Gelar Rapat Paripurna Hari Ini, DPR Siap Sahkan RUU BUMN Jadi UU
JAKARTA, iNews.id - Dewan Perwakilan Rakyat (DPR) akan menggelar rapat paripurna pada Kamis (2/10/2025) pukul 10.00 WIB. Dalam agendanya, para wakil rakyat akan mengesahkan RUU tentang Perubahan Keempat atas Undang-Undang Nomor 19 Tahun 2003 tentang Badan Usaha Milik Negara (BUMN) menjadi UU.
"RUU BUMN akan disahkan besok (Kamis 2 Oktober)," ujar Wakil Ketua DPR RI Sufmi Dasco Ahmad saat ditemui di Kompleks Parlemen, Senayan, Jakarta Pusat, Rabu (1/10/2025).
Dasco mengungkapkan, RUU BUMN banyak mengakomodir putusan Mahkamah Konstitusi (MK). Namun, ia tak jelaskan detail poin yang diubah untuk menjalani putusan MK itu.
Sementara itu, salah satu poin yang tertuang dalam RUU adalah perubahan status kementerian BUMN menjadi Badan Pengaturan (BP). Dengan pengesahan RUU itu, nantinya Kementerian BUMN resmi berubah nama menjadi BP BUMN.
Setidaknya ada 11 pokok pikiran yang tertuang dalam RUU BUMN. Adapun 11 pokok pikiran itu sebagai berikut:
2. Menambah kewenangan peran BP BUMN dalam mengoptimalkan peran BUMN.

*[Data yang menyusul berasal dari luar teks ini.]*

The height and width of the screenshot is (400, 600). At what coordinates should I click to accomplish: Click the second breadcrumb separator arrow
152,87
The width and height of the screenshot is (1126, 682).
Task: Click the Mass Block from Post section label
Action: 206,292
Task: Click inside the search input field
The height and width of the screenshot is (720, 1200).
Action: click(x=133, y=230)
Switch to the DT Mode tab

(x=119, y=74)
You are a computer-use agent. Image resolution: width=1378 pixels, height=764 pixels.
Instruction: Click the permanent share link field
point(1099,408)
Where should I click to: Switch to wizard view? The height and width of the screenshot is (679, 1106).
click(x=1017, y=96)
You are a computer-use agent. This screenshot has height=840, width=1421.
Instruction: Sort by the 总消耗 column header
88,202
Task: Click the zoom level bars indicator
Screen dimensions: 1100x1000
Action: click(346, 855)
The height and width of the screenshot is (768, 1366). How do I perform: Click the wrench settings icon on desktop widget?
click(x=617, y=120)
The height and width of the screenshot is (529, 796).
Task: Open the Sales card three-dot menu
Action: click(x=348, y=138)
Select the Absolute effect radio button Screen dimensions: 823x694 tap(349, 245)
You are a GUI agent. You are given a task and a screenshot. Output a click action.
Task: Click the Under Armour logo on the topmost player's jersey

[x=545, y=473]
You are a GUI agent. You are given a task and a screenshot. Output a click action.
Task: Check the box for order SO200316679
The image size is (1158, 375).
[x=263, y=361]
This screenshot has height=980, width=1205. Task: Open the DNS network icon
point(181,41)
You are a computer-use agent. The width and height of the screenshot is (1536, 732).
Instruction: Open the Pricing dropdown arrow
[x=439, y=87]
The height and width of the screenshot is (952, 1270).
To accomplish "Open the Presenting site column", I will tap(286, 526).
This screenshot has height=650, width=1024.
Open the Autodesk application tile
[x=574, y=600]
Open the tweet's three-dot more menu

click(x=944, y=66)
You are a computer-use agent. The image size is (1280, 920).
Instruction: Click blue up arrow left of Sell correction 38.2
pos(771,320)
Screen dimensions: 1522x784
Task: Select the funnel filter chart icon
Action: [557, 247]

3. Pengaturan dividen saham seri A dwiwarna dikelola langsung oleh BP BUMN atas persetujuan Presiden
4. Larangan rangkap jabatan untuk Menteri dan Wakil Menteri pada direksi, komisaris dan dewan pengawas BUMN sebagai tindak lanjut putusan Mahkamah Konstitusi Nomor 128/PUU-XXIII/2025
5. Menghapus ketentuan anggota direksi, anggota dewan komisaris dan dewan pengawas bukan merupakan penyelenggara negara
6. Kesetaraan gender bagi karyawan BUMN yang menduduki jabatan direksi, komisaris dan jabatan manajerial di BUMN
7. Perlakuan perpajakan atas transaksi yang melibatkan badan, holding operasional, holding investasi, atau pihak ketiga yang diatur dalam peraturan pemerintah
8. Mengatur pengecualian pengurusan BUMN yang ditetapkan sebagai alat fiskal dari BP BUMN
9. Pengaturan kewenangan pemeriksaan keuangan BUMN oleh badan pemeriksa keuangan
10. Pengaturan mekanisme peralihan dari kementerian BUMN kepada BP BUMN
11. Pengaturan jangka waktu rangkap jabatan menteri Atau wakil menteri sebagai organ BUMN sejak putusan Mahkamah Konstitusi diucapkan, serta pengaturan substansial lainnya.